Bolehkah Orang Kristen Berhutang ?

Yakobus 1:14-15, “Tetapi tiap-tiap orang dicobai oleh keinginannya sendiri, karena ia diseret dan dipikat olehnya. Dan apabila keinginan itu telah dibuahi, ia melahirkan dosa; dan apabila dosa itu sudah matang, ia melahirkan maut.”

Banyak orang yang berdoa “Tuhan... tolonglah saya, saya sedang terbelit hutang, tolong. Tuhan, saya percaya, Engkau mampu melakukannya, amin.” Setelah beres berdoa, pikirannya mulai jalan “Apakah benar Tuhan akan menolong saya, melepaskan saya dari jeratan hutang ini. Wah, ini ada tawaran pinjaman uang, mungkin ini cara Tuhan untuk menolong saya keluar dari kasus ini. Tuhan, kan bisa menggunakan berbagai cara untuk menolong manusia dan inilah caranya Tuhan menolong.

Tanpa tedeng aling-aling alias berfikir panjang, segera orang tersebut mendatangi kantor BPR dan mengajukan pinjaman. Alhasil karena mendapatkan pinjaman dengan bunga yang cukup besar, hutang yang tadinya hanya sekian juta, karena bunga-berbunga menjadi berkali lipat dan dalam hitungan bulan saja hutangnya menjadi belasan hingga puluhan juta.
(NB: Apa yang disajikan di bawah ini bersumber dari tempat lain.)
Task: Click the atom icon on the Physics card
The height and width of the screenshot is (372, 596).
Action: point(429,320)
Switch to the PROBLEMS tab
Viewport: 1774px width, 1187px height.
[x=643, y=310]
Setelah mengalami ini, orang tersebut mulai menyalahkan Tuhan, “Tuhan, mengapa engkau mengizinkan aku mengalami pencobaan ini. Bukankah ini jalan yang Engkau sediakan bagiku, tapi kenapa hutangku bukannya lunas tapi bertambah besar?” Apa salahku Tuhan, aku sudah aktif pelayanan, aku sudah memberikan perpuluhan. Tapi kenapa aku harus mengalami hal ini. Tuhan tidak adil. Tuhan jahat!”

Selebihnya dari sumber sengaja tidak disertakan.